If you want the full story this seems like a good breakdown.
http://www.huffingtonpost.com/radley...b_1596846.html
I am not a regular huff post reader and I am not sure what the political implications of following that site are, but whatever they are I am not endorsing Huff Post, just linking to it.
The relevant passage is:
The changes to the law resulted from a widely criticized Indiana State Supreme Court ruling, Barnes v. State, in May 2011. The situation that triggered the court case (an appeal of a criminal conviction) resulted from an 2007 incident in which police responded to a 911 call about possible domestic violence.
After Richard Barnes had a verbal altercation with police, his wife pleaded with him to let officers into their home. Barnes refused. The police entered anyway. Barnes responded by shoving an officer to prevent him from coming inside. Barnes was arrested, charged and convicted of battery on a police officer, disorderly conduct and resisting arrest. He appealed, arguing that because the officers' entry into his home was illegal, he was permitted to use force to prevent them from coming inside.
The Indiana Supreme Court could have simply ruled that as a result of the call, Barnes' state of mind and his wife's pleas provided exigent circumstances for police to enter the Barnes' home legally. Instead, the court went much further, finding that "there is no right to reasonably resist unlawful entry by police officers." The court even acknowledged that this unraveled hundreds of years of common law precedent.
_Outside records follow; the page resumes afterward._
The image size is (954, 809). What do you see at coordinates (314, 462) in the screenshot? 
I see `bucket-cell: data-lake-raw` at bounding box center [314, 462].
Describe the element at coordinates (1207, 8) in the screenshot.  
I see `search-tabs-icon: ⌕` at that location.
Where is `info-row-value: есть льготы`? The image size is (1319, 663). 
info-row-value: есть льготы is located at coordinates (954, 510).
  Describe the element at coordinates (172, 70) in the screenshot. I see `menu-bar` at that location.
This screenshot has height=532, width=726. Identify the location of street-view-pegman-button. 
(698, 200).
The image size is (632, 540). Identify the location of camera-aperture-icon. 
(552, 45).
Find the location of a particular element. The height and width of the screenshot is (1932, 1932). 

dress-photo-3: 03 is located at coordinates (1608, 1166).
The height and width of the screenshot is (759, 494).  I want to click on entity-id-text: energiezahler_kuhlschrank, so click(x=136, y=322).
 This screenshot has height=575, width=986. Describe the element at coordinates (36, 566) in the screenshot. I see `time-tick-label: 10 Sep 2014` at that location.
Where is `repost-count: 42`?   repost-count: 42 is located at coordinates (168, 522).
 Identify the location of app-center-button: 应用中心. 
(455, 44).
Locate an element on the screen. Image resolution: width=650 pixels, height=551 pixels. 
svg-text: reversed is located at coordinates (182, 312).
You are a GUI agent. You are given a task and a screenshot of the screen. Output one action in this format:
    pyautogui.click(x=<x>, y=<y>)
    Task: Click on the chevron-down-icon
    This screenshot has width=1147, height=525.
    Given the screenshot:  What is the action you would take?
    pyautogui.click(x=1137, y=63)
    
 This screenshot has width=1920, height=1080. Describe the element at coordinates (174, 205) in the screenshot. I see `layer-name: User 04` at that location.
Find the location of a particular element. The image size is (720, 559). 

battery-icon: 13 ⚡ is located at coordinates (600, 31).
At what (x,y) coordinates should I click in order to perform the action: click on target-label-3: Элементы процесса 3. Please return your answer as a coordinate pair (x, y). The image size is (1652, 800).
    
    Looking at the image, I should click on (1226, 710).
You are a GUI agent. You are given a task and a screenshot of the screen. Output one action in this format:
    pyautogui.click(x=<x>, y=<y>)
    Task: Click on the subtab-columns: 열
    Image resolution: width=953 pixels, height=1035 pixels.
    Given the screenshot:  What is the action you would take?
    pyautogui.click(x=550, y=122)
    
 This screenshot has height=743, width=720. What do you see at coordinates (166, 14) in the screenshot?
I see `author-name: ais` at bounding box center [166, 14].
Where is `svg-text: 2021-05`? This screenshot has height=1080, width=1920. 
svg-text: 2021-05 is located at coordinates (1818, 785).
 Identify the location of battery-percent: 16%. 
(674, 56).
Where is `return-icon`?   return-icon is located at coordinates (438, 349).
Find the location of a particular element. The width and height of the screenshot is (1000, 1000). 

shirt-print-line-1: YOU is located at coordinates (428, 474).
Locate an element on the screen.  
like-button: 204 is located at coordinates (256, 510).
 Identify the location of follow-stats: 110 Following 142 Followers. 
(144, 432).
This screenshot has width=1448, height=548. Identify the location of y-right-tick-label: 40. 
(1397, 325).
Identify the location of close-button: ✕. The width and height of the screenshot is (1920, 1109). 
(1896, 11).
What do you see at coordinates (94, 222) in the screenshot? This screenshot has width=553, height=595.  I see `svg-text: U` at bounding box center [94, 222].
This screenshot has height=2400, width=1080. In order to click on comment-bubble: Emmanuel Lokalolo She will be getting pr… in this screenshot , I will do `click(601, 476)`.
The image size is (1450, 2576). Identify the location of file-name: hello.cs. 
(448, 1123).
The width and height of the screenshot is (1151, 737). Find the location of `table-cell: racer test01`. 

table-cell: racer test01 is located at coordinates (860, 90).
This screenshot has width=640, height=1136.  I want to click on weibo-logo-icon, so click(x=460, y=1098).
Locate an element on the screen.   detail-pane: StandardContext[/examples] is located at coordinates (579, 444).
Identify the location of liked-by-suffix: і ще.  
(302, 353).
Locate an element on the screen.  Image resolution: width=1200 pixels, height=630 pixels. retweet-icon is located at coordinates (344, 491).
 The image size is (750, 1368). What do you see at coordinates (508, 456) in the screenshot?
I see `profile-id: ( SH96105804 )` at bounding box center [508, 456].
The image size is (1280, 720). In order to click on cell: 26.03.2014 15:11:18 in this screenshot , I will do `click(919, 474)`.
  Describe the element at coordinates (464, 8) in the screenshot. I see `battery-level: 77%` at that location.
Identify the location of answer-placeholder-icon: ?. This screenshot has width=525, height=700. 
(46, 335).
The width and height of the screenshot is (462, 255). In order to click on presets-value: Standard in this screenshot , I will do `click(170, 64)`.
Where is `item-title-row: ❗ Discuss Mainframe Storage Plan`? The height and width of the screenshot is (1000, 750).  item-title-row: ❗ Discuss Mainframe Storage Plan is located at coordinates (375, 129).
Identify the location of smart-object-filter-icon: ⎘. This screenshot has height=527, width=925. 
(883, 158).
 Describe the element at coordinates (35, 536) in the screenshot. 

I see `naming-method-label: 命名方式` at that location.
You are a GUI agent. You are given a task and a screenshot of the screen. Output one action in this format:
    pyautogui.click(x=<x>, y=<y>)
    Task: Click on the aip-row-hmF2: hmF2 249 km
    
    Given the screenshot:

The ruling effectively barred anyone accused of using force against a police officer, for any reason, from arguing self-defense or the defense of others at a trial. At the time, critics pointed out that with the ruling, a man who uses force against a police officer who is raping his wife would not be allowed to argue in court that he was defending his family. The battered spouse of a police officer who fends off her husband could in theory be arrested and, under the ruling, wouldn't be permitted to argue self-defense.
While those scenarios may seem far-fetched, a bad prosecutor sympathetic to a wayward officer could easily make them a reality, said Mark Rutherford, chairman of the Indiana Public Defender Commission. "The police organizations say those sorts of things would never happen," he said. "And you'd hope a prosecutor wouldn't bring a charge like that. But if a prosecutor did charge you, you wouldn't be allowed to try to convince a jury that you were defending yourself. And that's the problem."
The amendment this month to the 2006 Indiana statute, known as its Castle Doctrine law, corrects the problem. It does not give Hoosiers the right to shoot police officers; Indianapolis won't be the next Mogadishu.